Dan Kennedy of Media Nation used The Guardian to attack The New York Times for its squeamishness about calling “enhanced interrogation” what it is — torture. The back and forth continues over whether techniques like waterboarding yielded intelligence that helped track down Osama bin Laden, but Kennedy took issue with the Times’ conservatism about Bush-era techniques. — KDG

The Guardian:

The New York Times’s tortured relationship with the “T” word takes an interesting turn Wednesday. The paper’s print and online editions diverge, and the Times manages to report on a debate over torture without quite acknowledging that the Bush administration, uh, tortured terrorism suspects.

First, the headline. On the front page of the print edition, you’ll find this: “Harsh Methods of Questioning Debated Again.” Online, though, is the considerably more frank “Bin Laden Raid Revives Debate on Value of Torture.” Below the headline is a story summary that says, “The raid that led to bin Laden’s death has raised anew the issue of using torture to gain intelligence.”

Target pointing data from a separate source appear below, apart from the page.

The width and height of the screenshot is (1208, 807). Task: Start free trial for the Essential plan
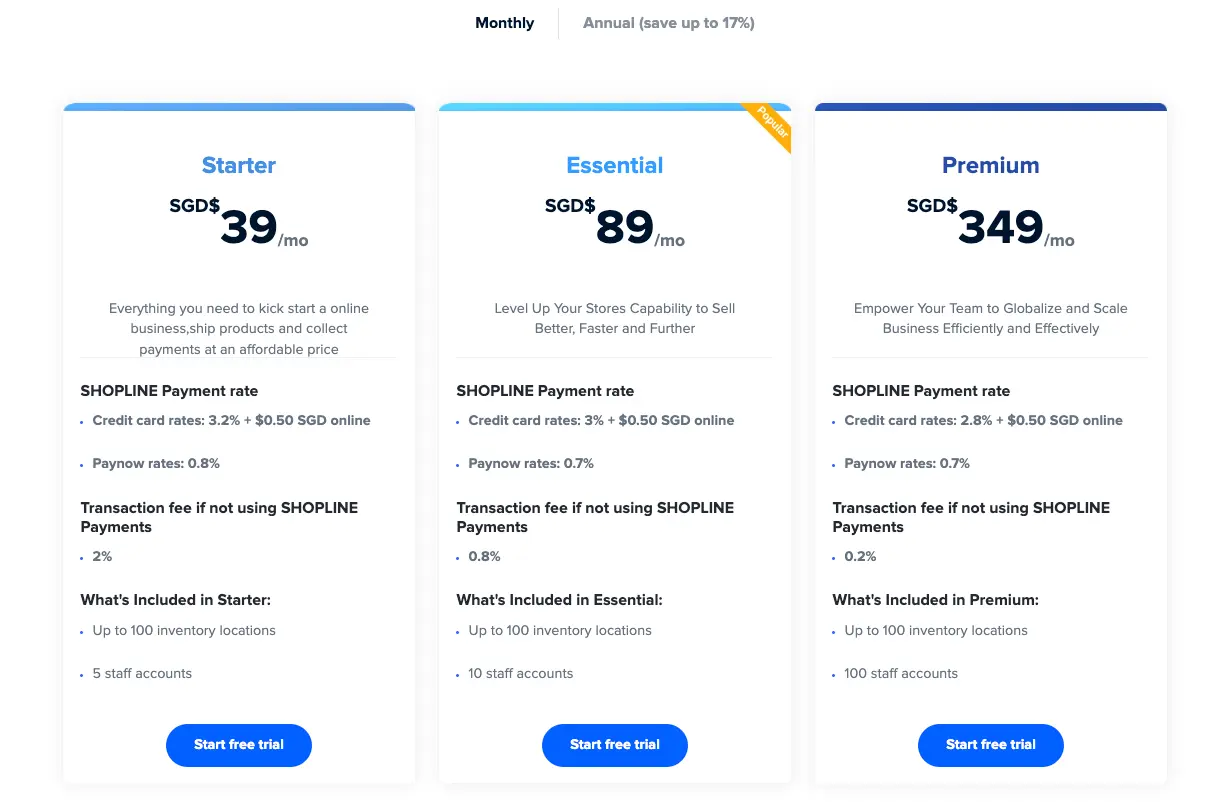point(614,745)
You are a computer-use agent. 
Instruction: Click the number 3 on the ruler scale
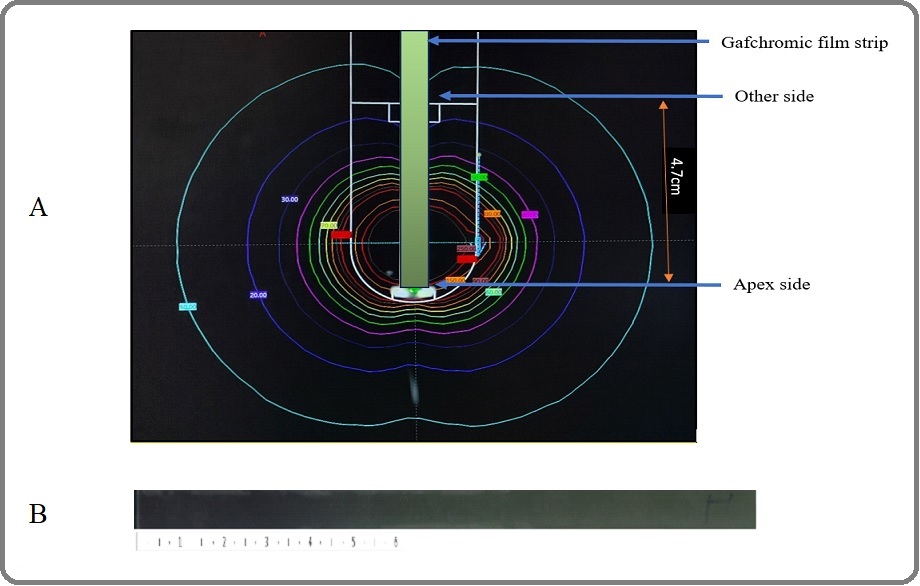(266, 543)
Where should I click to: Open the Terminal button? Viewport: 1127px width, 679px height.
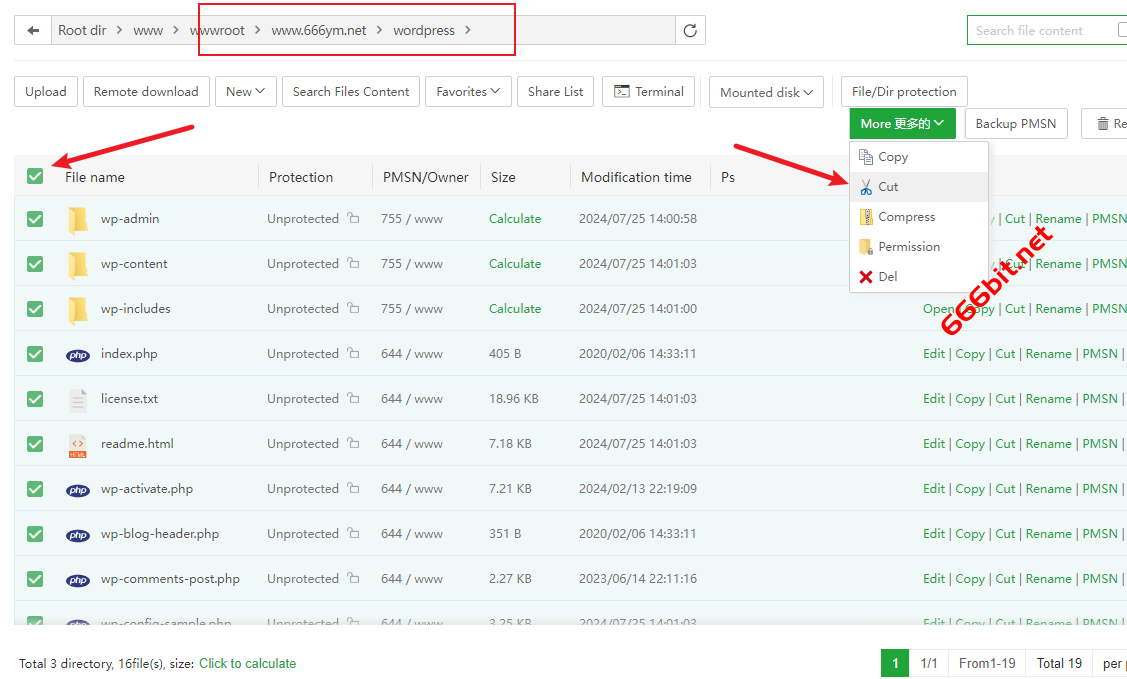coord(649,92)
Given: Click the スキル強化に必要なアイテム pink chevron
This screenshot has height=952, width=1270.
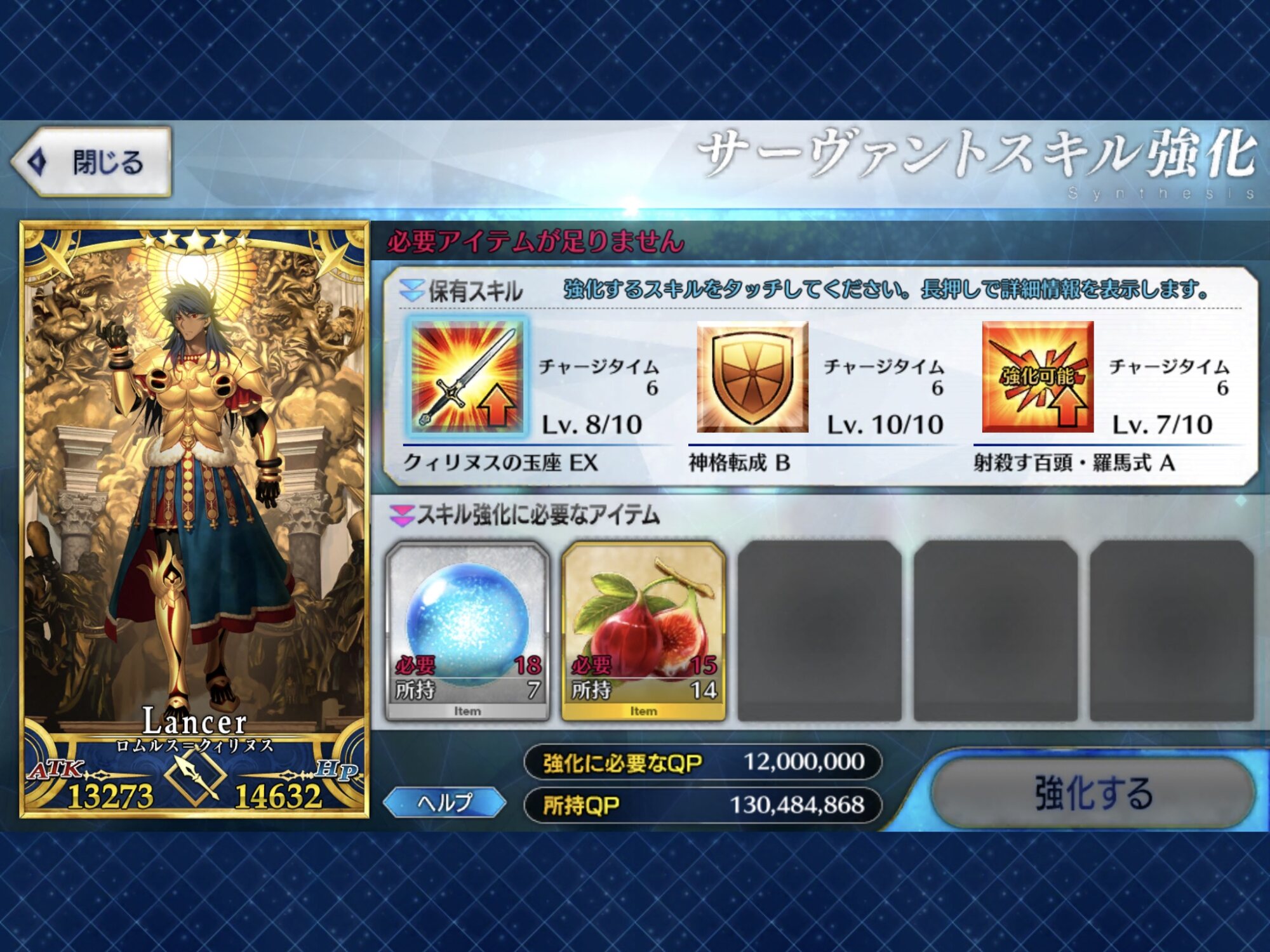Looking at the screenshot, I should pos(402,516).
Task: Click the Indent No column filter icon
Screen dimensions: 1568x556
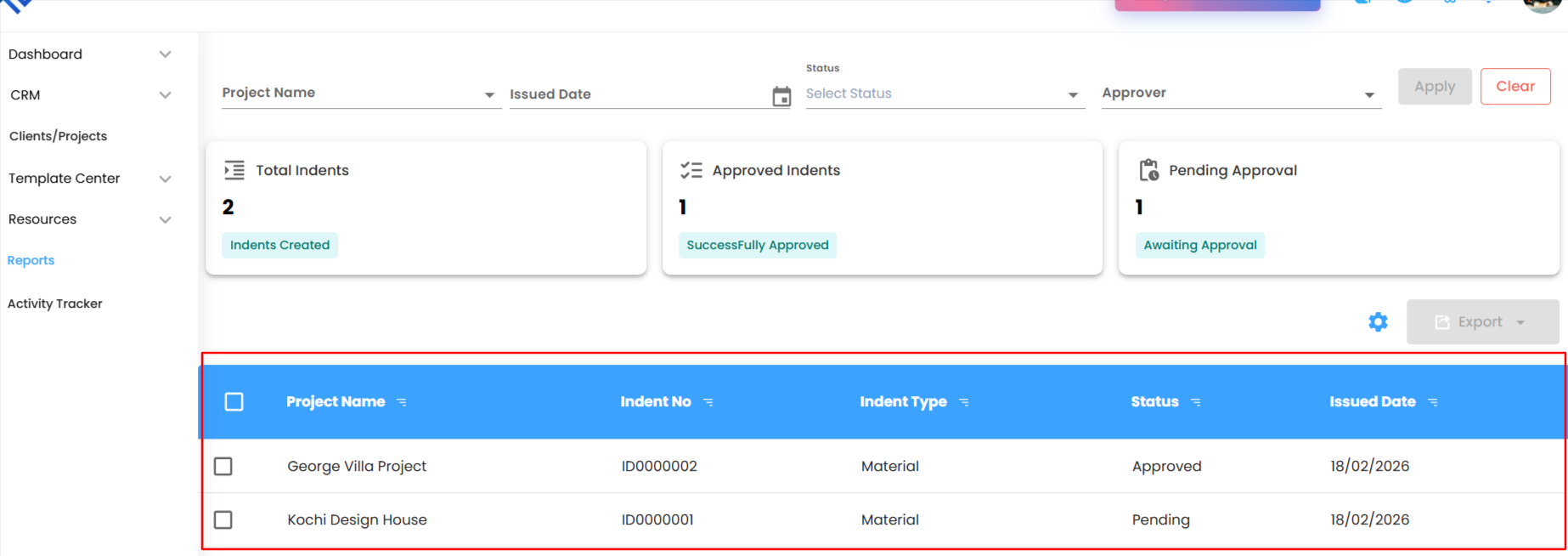Action: coord(708,402)
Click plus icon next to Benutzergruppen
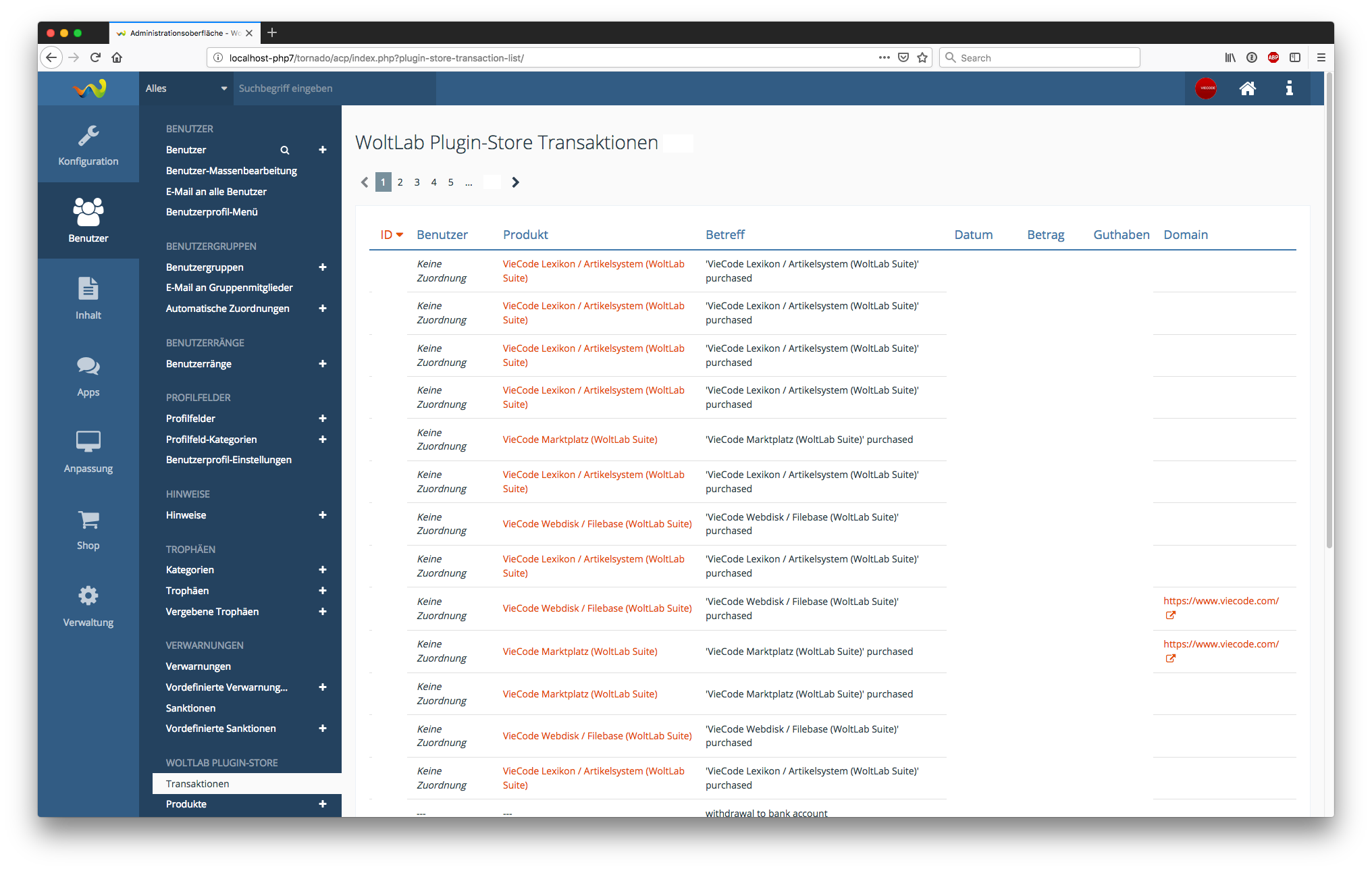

On the face of it, that seems like a straightforward acknowledgment that some suspects were tortured, which would be something of a landmark for the Times. Two years ago, then public editor Clark Hoyt wrote that Times editors had decided not to describe waterboarding and other brutal interrogation tactics as “torture”, although it would quote critics as saying so. Indeed, Hoyt added, the Times had come under some criticism even for adopting the word “brutal” to describe those methods.